Каждый день в одно и то же время служащий гостиницы поднимал и опускал красный и белый флаги вблизи ступеней, ведущих к пляжу. Ровно в девять часов взвивался красный флаг, призывая джентльменов занять пляж. Я наблюдала, как они бросаются в волны, бегут и ныряют за линией прибоя. Потом выныривают, стоят, подбоченясь, по пояс в воде и обозревают горизонт. На пляже мужчины боролись или сбивались в кучки и курили сигары. В одиннадцать часов поднимали белый флаг, и мужчины с шерстяными полотенцами на шее карабкались по ступеням в гостиницу.
Потом появлялись дамы. Даже если я в этот момент молилась, я бормотала торопливое «аминь» и неслась к окну посмотреть, как они спускаются по лестнице в купальных платьях и непромокаемых шапочках. Никогда прежде не видела купающихся дам. У нас дома женщины не окунаются в океан в причудливых нарядах. В бухте Ист-Бэттери была плавучая купальня с приватной зоной для женщин, но мать считала ее непристойной. Однажды я, к своему удивлению, заметила, как две пожилые сестры, о которых я писала Нине, осторожно спускаются по ступеням с прочими женщинами. Младшая, Алтея, по доброте душевной всегда справлялась не только об отце, но и обо мне: «Как вы, дорогая? У вас бледный вид. Вы часто бываете на воздухе?» В тот день, когда я заметила ее среди купальщиц, она бросила мне ответный взгляд и жестом пригласила присоединиться. Я покачала головой, но как я была бы этому рада!
Женщины заходили в воду иначе, чем мужчины, – держась за канаты, протянутые с берега. Временами с десяток их ложились на воду и, прицепившись к одной и той же веревке, повизгивали и закрывались от водяных брызг. Если отец спал, я стояла у окна и с комком в горле смотрела на них, пока белый флаг не опускался.
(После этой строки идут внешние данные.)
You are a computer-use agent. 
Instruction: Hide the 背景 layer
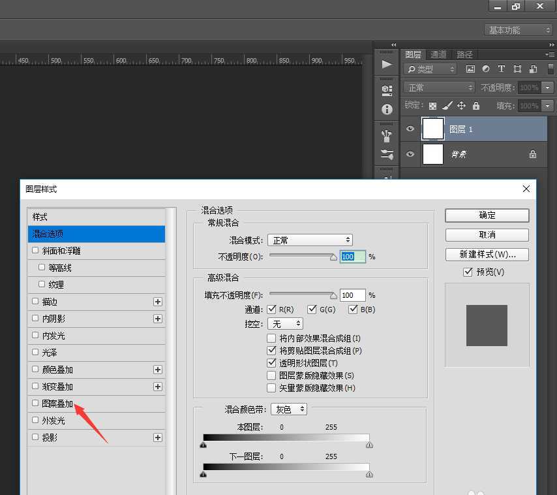click(x=410, y=154)
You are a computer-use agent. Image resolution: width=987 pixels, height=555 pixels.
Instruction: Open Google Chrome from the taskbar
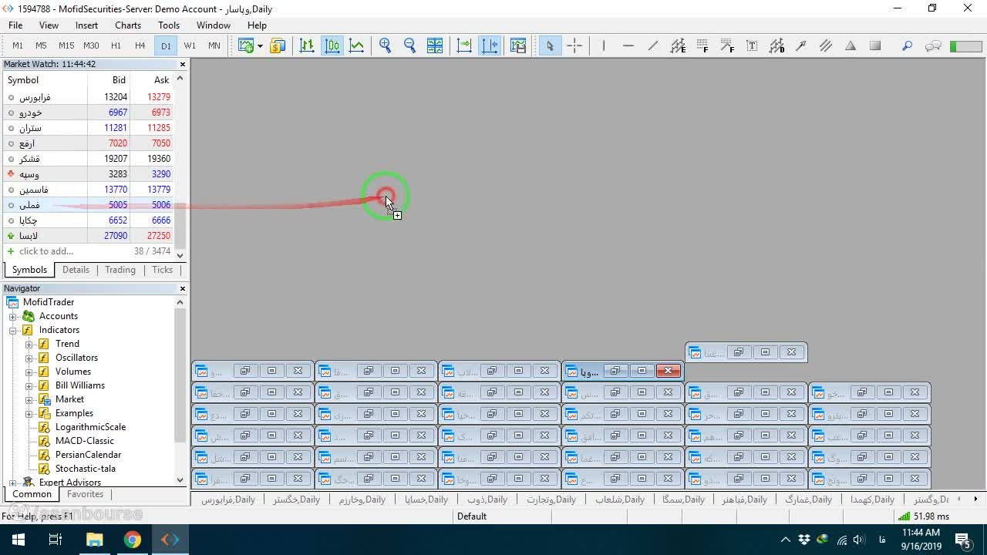click(133, 540)
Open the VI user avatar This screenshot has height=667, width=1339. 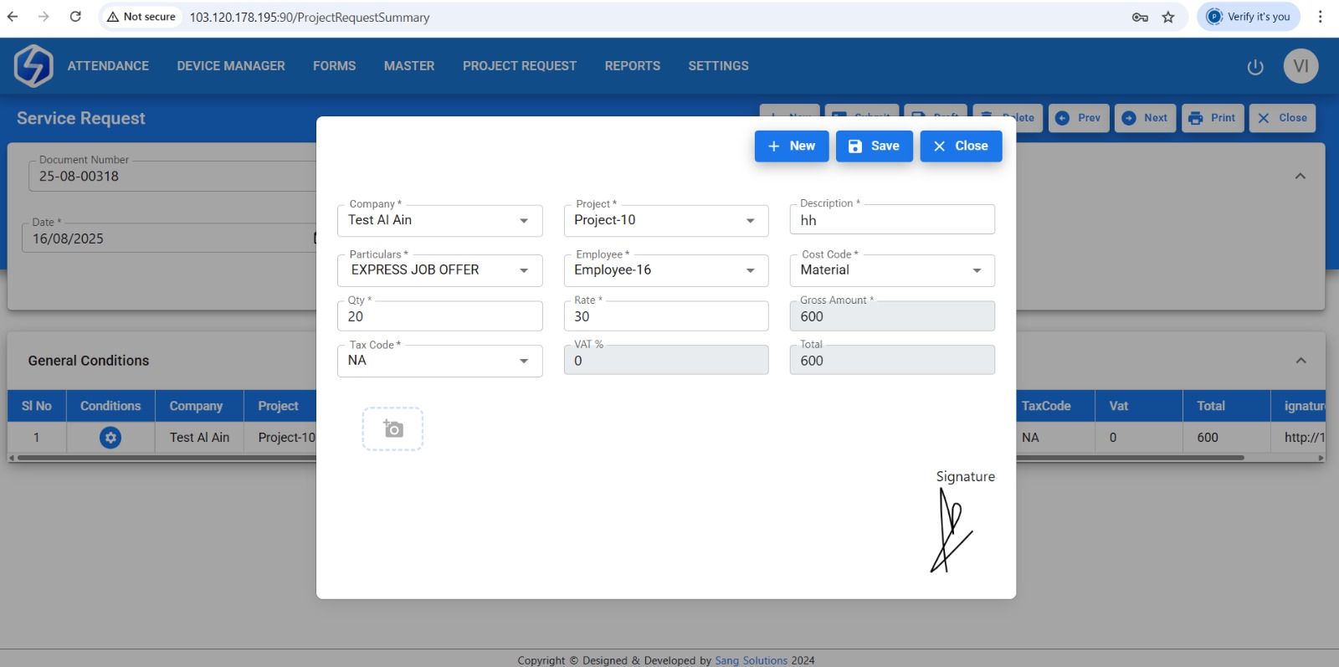(1301, 66)
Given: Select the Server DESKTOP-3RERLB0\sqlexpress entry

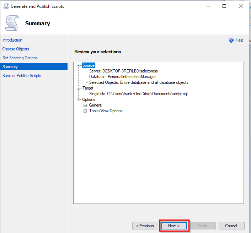Looking at the screenshot, I should pos(123,71).
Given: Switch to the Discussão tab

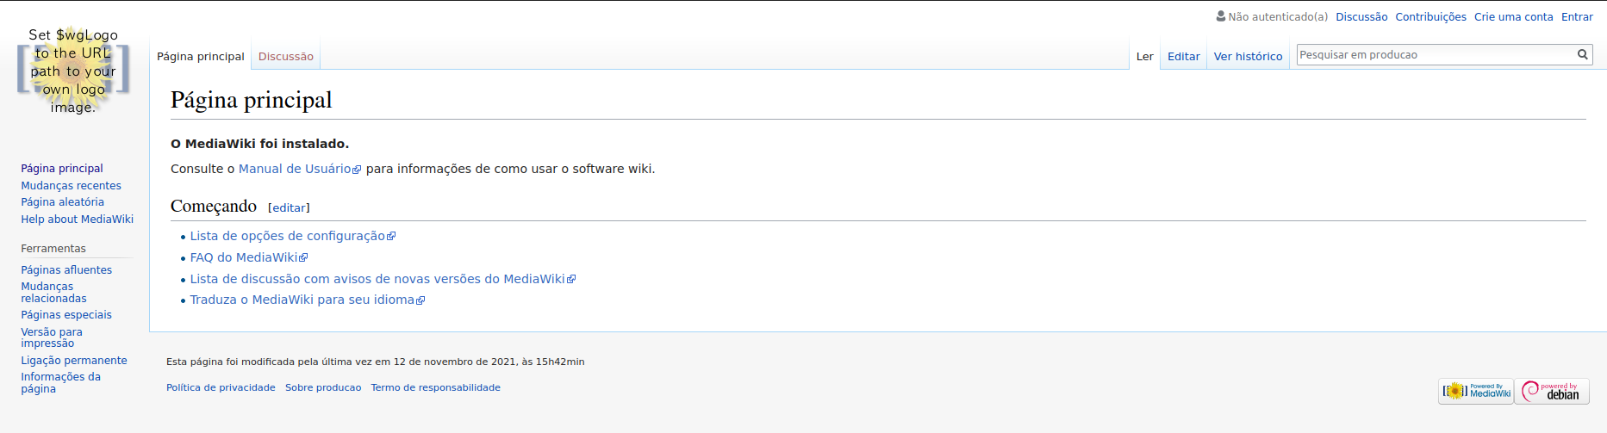Looking at the screenshot, I should coord(286,56).
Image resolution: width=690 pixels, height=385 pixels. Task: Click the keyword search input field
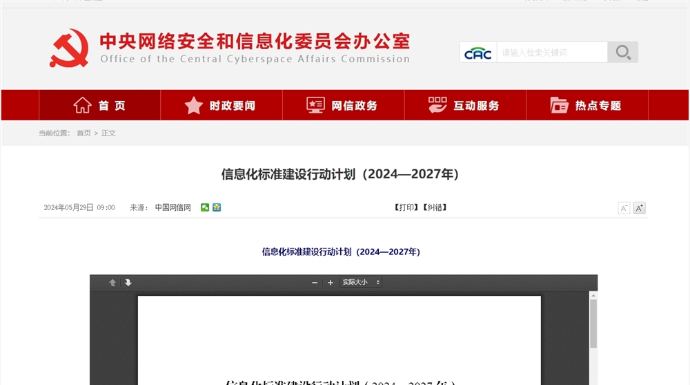(552, 53)

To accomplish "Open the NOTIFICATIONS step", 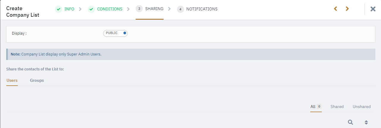I will 202,9.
Утром восьмого августа я, позабыв о молитвах, стояла у окна, и вдруг отец выкрикнул мое имя:
– Сара!
Подойдя, я поняла, что он еще спит.
– Сара! – вновь закричал он, голова его металась по подушке.
Чтобы успокоить, я положила ладонь ему на грудь, и он проснулся, тяжело и часто дыша.
Он смотрел на меня лихорадочным взором человека, с трудом пробуждающегося от ночного кошмара. Печально, что я оказалась частью этого кошмара. На протяжении недель, проведенных в Лонг-Бранч, отец был добр со мной. «Как ты себя чувствуешь, Сара? Хорошо питаешься? У тебя усталый вид. Отложи Библию, иди погуляй». Его нежность поражала меня. И все же он оставался отчужденным, никогда не заговаривал о важных вещах.
Я положила ему на лоб влажную салфетку:
– …Отец, я знаю, эта поездка – испытание для вас, и выздоровление идет… идет медленно.
Он улыбнулся, не открывая глаз:
– Пора сказать правду. Никакого выздоровления нет.
– …Нельзя отчаиваться.
– Разве? – Кожа у него на щеках была тонкой и прозрачной, как вуаль. – Я приехал сюда умирать. Ты наверняка это знаешь.
– Нет! Разумеется, не знаю. – Я пришла в ужас. Казалось, сквозь внешнюю оболочку пробился дурной сон, пусть он исчезнет! – …Если вы думаете, что умираете, почему не настояли на возвращении домой?
– Это сложно понять, но последние несколько лет дом стал мне в тягость. Оказаться вдалеке, побыть с тобой в тишине и покое – большое облегчение. Я почувствовал, что здесь мне легче будет отстраниться от вещей, которые я знал и любил всю жизнь.